WHAT THE EXERCISE ASKS: Edit the listing lines starting at the line containing "Image resolution: width=1680" and ending at the end of the listing, replacing "last row" with "first row" and leaving everything else unchanged. Omit the pictures from your answer.

[Listing for locating described items]
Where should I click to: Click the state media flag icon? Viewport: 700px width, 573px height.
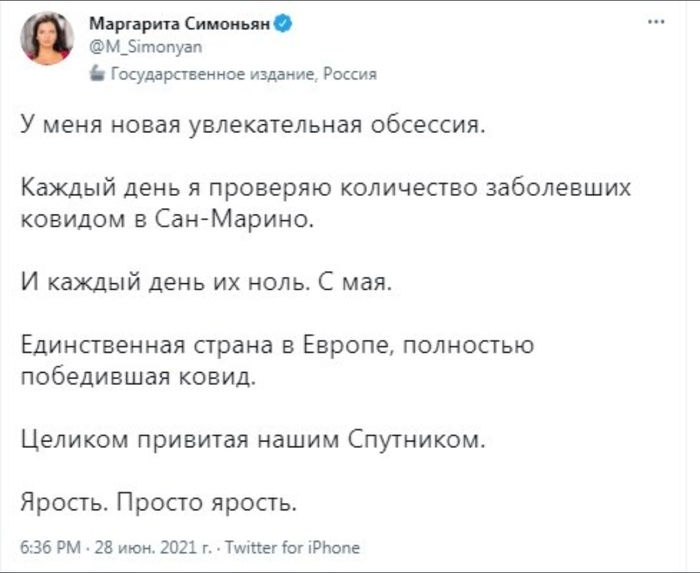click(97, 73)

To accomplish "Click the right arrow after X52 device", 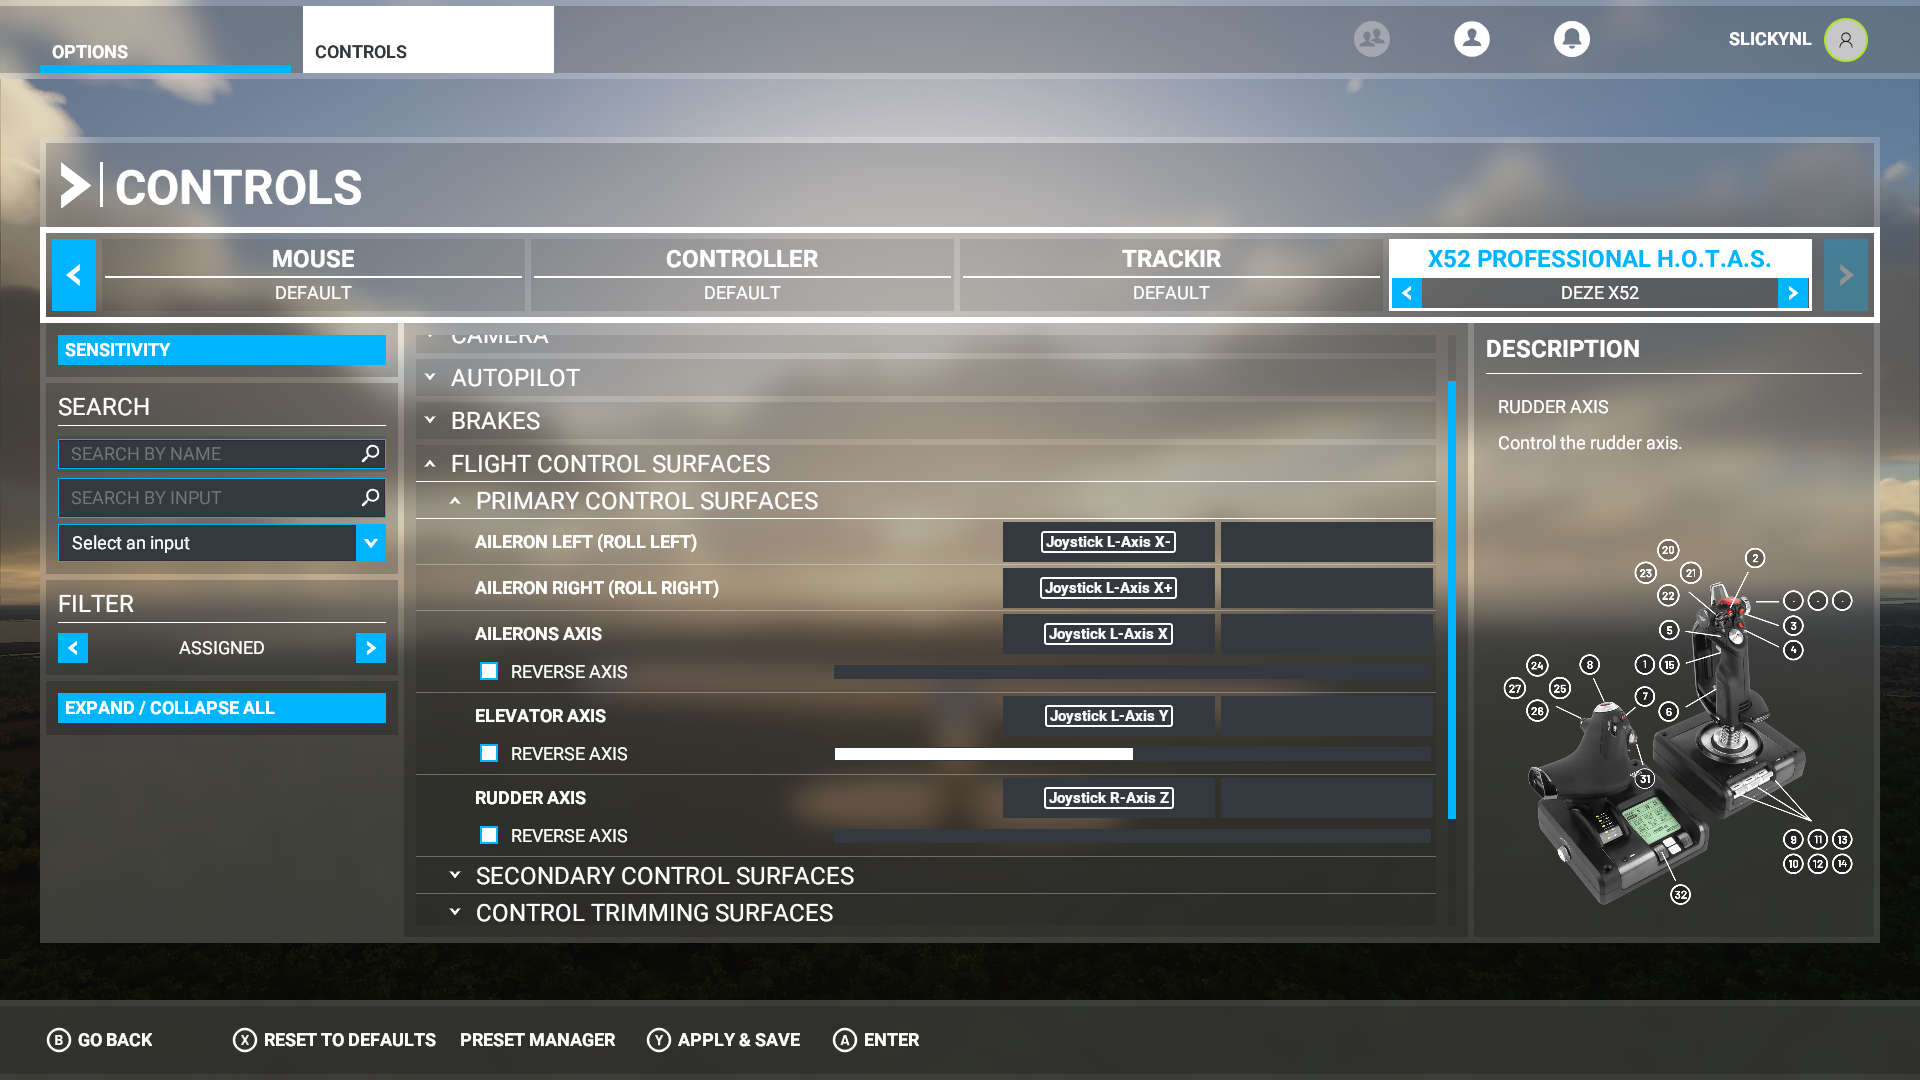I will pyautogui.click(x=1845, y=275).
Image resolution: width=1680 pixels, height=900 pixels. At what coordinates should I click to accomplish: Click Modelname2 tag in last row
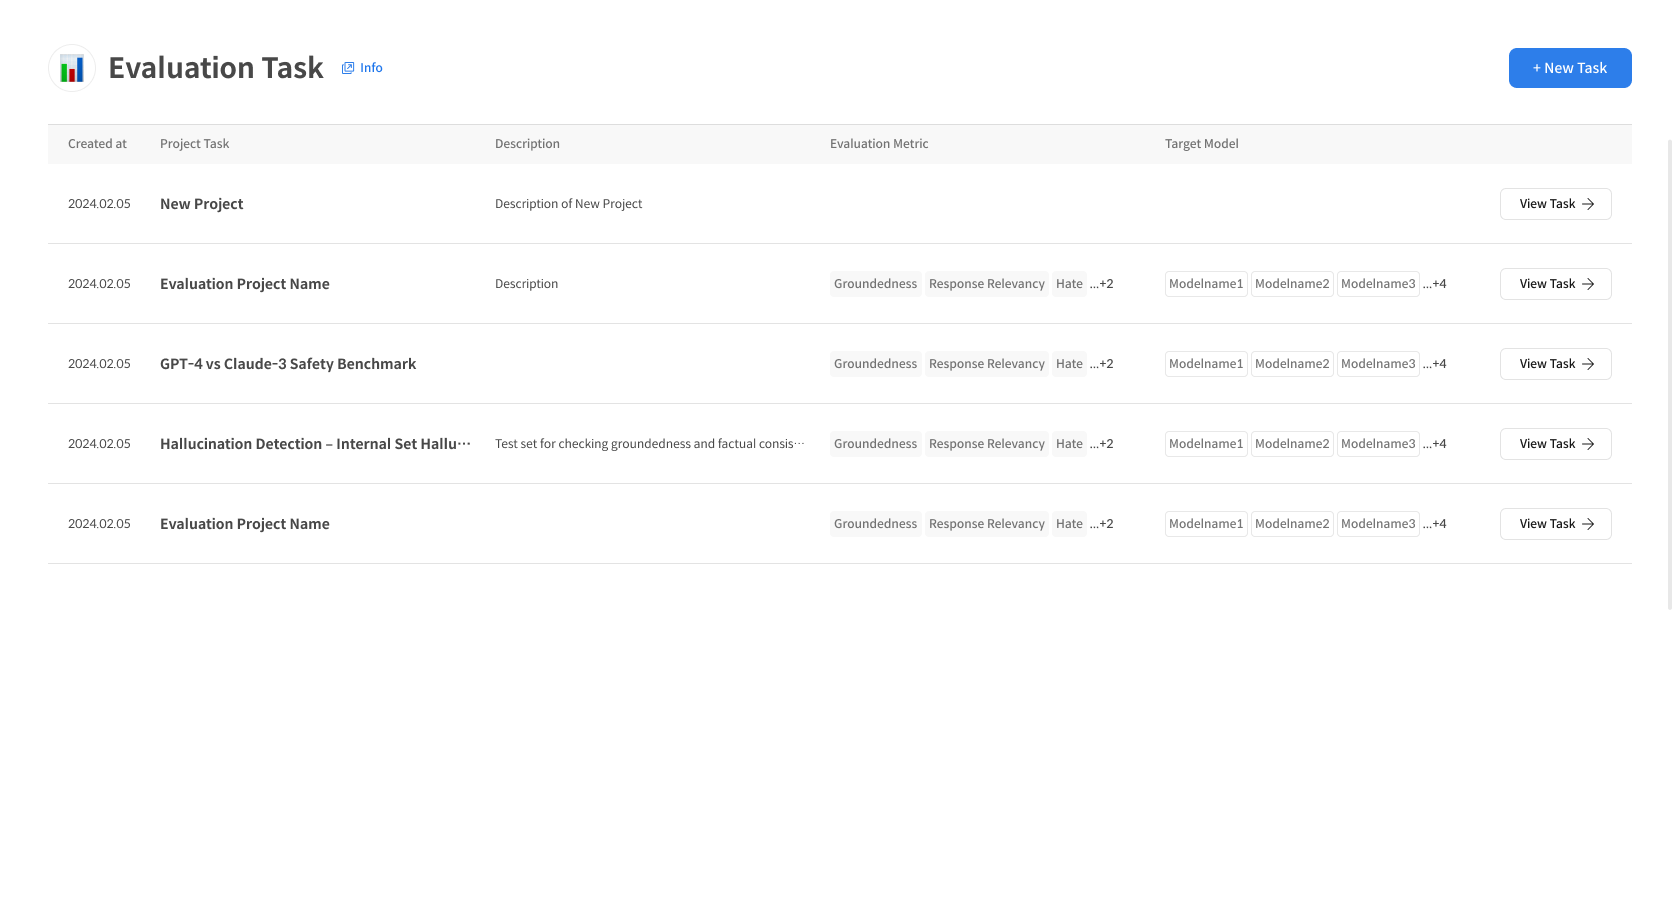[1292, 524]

OUTPUT OF THE EXERCISE:
Image resolution: width=1680 pixels, height=900 pixels. At what coordinates should I click to accomplish: Click Modelname2 tag in first row
[1292, 524]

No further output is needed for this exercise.